Karolina Kędziora

polska prawniczka i działaczka społeczna

Karolina Kędziora (ur. 1975) – polska radczyni prawna i działaczka społeczna, laureatka w konkursie Prawnik Pro Bono.

  • Czasami ofiary myślą, że łatwiej będzie schować się w kącie, przeczekać. To tak nie działa. Im prędzej zaczniemy stawiać granice, tym lepiej. Wyobrażam sobie, że to jest strasznie trudne, żeby się sprzeciwić. Bo będzie niemiło, niekomfortowo. Tylko to, że mnie ktoś molestuje, to też jest niemiłe i niekomfortowe.

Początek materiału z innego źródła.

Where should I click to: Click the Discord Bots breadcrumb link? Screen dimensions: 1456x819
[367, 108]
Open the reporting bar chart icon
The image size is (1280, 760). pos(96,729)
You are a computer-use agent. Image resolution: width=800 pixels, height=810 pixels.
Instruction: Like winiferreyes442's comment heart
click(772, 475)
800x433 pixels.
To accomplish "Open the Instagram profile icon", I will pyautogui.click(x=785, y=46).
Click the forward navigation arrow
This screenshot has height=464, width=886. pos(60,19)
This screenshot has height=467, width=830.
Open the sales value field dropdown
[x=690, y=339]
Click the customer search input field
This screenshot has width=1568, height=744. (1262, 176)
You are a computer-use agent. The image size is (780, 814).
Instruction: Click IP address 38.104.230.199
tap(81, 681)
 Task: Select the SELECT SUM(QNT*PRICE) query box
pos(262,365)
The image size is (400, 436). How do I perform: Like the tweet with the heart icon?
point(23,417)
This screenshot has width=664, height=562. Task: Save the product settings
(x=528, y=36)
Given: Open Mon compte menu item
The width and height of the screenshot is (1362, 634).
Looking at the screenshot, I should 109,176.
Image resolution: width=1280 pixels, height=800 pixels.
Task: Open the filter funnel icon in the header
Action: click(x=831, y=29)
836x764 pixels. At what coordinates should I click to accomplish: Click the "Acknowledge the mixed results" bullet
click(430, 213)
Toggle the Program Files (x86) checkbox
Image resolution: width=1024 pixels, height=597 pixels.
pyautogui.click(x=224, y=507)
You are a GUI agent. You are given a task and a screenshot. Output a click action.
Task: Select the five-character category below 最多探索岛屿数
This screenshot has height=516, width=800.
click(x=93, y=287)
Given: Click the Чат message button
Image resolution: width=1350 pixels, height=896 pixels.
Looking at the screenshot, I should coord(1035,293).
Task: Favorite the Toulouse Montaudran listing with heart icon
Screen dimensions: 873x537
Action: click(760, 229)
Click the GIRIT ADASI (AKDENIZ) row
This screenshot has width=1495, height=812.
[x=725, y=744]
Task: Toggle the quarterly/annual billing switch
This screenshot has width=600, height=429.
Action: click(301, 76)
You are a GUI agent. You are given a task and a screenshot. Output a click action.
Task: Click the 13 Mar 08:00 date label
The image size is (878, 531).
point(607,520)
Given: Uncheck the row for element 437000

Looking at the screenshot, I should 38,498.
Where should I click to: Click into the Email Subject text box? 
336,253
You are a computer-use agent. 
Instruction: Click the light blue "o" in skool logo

A kiedy zaczynam działać, mam poczucie wpływu na sytuację.
  • – Dlaczego ofiary nie zgłaszają molestowania?
    – Bo nie znają prawa. Widzę te szeroko otwarte oczy, podczas szkoleń które prowadzę w różnych zakładach pracy, kiedy mówię, że zakaz dyskryminacji ze względu na płeć, w postaci molestowania seksualnego, w ogóle jest w przepisach. Poza tym, osoby doświadczające molestowania nie mają zaufania do wymiaru sprawiedliwości. Do sądów trafia niewiele spraw, a nawet w tych najbardziej drastycznych, gdzie np. dochodzi do gwałtu, zazwyczaj kary są nieadekwatne do czynów, albo sąd uznaje że molestowania nie było. To zniechęca. Do tego, dochodzi jeszcze obawa przed bezwzględną opinią publiczną. To jest szokujące, jakie nienawistne komentarze w tych sprawach się pojawiają.
  • Jesteśmy zapraszani na szereg konferencji, ale nie jako osoby, którym trzeba zapłacić za ekspercką pracę. W krajach Europy Zachodniej, jeśli organy państwa nie wynajmują kancelarii prawnej, to ochronę przed dyskryminacją zlecają organizacjom pozarządowym, bo ochrona ta bardzo determinuje poczucie bezpieczeństwa, czyli funkcjonowanie w społeczeństwie.
  • Ofiary molestowania funkcjonują w pewnym kontekście społecznym. Kobietom niezwykle trudno jest mówić „nie”, ponieważ są socjalizowane w taki sposób, że często mają trudność żeby stawiać granice i mówić o tym, czego sobie nie życzą. Szczególnie w kwestiach bardzo intymnych, wstydliwych. Dlatego obserwuję kobiety, które czując, że naruszana jest ich godność, nie komunikują tego na zewnątrz. Tylko to znoszą. Do tego dochodzi jeszcze obawa przed degradacją w miejscu pracy, utratą możliwości awansu, podwyżki, czy nawet zatrudnienia. Niestety na gruncie prawa, jeśli nie ma sprzeciwu, molestowania nie ma. Prawo tego nie widzi.